#### [AVAILABLE DATA]

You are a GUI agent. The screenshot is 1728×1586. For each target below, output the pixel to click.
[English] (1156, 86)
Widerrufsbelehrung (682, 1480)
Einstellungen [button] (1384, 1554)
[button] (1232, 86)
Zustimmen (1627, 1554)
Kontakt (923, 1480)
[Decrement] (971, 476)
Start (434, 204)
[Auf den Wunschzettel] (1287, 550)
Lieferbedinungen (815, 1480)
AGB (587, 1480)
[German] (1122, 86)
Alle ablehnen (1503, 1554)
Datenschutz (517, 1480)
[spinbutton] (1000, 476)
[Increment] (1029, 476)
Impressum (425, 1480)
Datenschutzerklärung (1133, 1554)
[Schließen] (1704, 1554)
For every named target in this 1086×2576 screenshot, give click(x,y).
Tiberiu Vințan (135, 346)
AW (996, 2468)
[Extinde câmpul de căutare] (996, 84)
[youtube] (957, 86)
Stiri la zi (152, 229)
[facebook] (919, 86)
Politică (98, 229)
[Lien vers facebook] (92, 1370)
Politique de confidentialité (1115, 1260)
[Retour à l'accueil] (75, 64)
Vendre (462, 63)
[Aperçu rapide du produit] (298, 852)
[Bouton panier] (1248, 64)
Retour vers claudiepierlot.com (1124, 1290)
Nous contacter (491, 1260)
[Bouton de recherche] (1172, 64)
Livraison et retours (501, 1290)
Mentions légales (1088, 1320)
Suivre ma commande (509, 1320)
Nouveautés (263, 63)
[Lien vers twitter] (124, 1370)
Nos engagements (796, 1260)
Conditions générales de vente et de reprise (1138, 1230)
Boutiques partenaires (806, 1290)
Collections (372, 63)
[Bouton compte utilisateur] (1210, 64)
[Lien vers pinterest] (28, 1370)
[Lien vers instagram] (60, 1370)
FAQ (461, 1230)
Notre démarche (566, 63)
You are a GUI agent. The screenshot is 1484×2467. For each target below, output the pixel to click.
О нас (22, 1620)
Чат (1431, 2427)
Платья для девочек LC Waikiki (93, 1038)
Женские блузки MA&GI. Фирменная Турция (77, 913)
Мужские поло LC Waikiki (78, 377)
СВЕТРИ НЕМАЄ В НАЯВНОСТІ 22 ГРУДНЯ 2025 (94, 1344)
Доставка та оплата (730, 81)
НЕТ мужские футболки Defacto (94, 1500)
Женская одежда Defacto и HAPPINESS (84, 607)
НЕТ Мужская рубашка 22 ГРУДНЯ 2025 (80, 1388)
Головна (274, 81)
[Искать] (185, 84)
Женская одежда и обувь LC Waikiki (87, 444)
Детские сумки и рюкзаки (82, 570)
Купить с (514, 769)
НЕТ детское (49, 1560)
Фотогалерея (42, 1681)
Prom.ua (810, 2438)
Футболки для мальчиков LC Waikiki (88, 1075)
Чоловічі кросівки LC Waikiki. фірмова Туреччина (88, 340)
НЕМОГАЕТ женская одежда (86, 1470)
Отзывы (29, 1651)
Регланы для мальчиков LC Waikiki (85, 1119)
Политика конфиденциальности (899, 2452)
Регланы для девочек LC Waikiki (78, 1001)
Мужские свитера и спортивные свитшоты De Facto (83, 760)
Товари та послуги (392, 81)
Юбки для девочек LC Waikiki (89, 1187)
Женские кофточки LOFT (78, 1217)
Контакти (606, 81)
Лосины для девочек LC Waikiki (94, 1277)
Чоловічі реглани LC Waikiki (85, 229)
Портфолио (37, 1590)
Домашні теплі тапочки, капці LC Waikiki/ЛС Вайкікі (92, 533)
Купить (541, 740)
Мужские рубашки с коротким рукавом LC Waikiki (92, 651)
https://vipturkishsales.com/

#### [REQUIREMENT]
Please give the full set of data again exactly.

#### [THE COMPLETED TASK]
You are a GUI agent. The screenshot is 1728×1586. For each target below, output the pixel to click.
[English] (1156, 86)
Widerrufsbelehrung (682, 1480)
Einstellungen [button] (1384, 1554)
[button] (1232, 86)
Zustimmen (1627, 1554)
Kontakt (923, 1480)
[Decrement] (971, 476)
Start (434, 204)
[Auf den Wunschzettel] (1287, 550)
Lieferbedinungen (815, 1480)
AGB (587, 1480)
[German] (1122, 86)
Alle ablehnen (1503, 1554)
Datenschutz (517, 1480)
[spinbutton] (1000, 476)
[Increment] (1029, 476)
Impressum (425, 1480)
Datenschutzerklärung (1133, 1554)
[Schließen] (1704, 1554)
For every named target in this 1086×2576 screenshot, give click(x,y).
Tiberiu Vințan (135, 346)
AW (996, 2468)
[Extinde câmpul de căutare] (996, 84)
[youtube] (957, 86)
Stiri la zi (152, 229)
[facebook] (919, 86)
Politică (98, 229)
[Lien vers facebook] (92, 1370)
Politique de confidentialité (1115, 1260)
[Retour à l'accueil] (75, 64)
Vendre (462, 63)
[Aperçu rapide du produit] (298, 852)
[Bouton panier] (1248, 64)
Retour vers claudiepierlot.com (1124, 1290)
Nous contacter (491, 1260)
[Bouton de recherche] (1172, 64)
Livraison et retours (501, 1290)
Mentions légales (1088, 1320)
Suivre ma commande (509, 1320)
Nouveautés (263, 63)
[Lien vers twitter] (124, 1370)
Nos engagements (796, 1260)
Conditions générales de vente et de reprise (1138, 1230)
Boutiques partenaires (806, 1290)
Collections (372, 63)
[Bouton compte utilisateur] (1210, 64)
[Lien vers pinterest] (28, 1370)
[Lien vers instagram] (60, 1370)
FAQ (461, 1230)
Notre démarche (566, 63)
You are a GUI agent. The screenshot is 1484×2467. For each target below, output the pixel to click.
О нас (22, 1620)
Чат (1431, 2427)
Платья для девочек LC Waikiki (93, 1038)
Женские блузки MA&GI. Фирменная Турция (77, 913)
Мужские поло LC Waikiki (78, 377)
СВЕТРИ НЕМАЄ В НАЯВНОСТІ 22 ГРУДНЯ 2025 (94, 1344)
Доставка та оплата (730, 81)
НЕТ мужские футболки Defacto (94, 1500)
Женская одежда Defacto и HAPPINESS (84, 607)
НЕТ Мужская рубашка 22 ГРУДНЯ 2025 (80, 1388)
Головна (274, 81)
[Искать] (185, 84)
Женская одежда и обувь LC Waikiki (87, 444)
Детские сумки и рюкзаки (82, 570)
Купить с (514, 769)
НЕТ детское (49, 1560)
Фотогалерея (42, 1681)
Prom.ua (810, 2438)
Футболки для мальчиков LC Waikiki (88, 1075)
Чоловічі кросівки LC Waikiki. фірмова Туреччина (88, 340)
НЕМОГАЕТ женская одежда (86, 1470)
Отзывы (29, 1651)
Регланы для мальчиков LC Waikiki (85, 1119)
Политика конфиденциальности (899, 2452)
Регланы для девочек LC Waikiki (78, 1001)
Мужские свитера и спортивные свитшоты De Facto (83, 760)
Товари та послуги (392, 81)
Юбки для девочек LC Waikiki (89, 1187)
Женские кофточки LOFT (78, 1217)
Контакти (606, 81)
Лосины для девочек LC Waikiki (94, 1277)
Чоловічі реглани LC Waikiki (85, 229)
Портфолио (37, 1590)
Домашні теплі тапочки, капці LC Waikiki/ЛС Вайкікі (92, 533)
Купить (541, 740)
Мужские рубашки с коротким рукавом LC Waikiki (92, 651)
https://vipturkishsales.com/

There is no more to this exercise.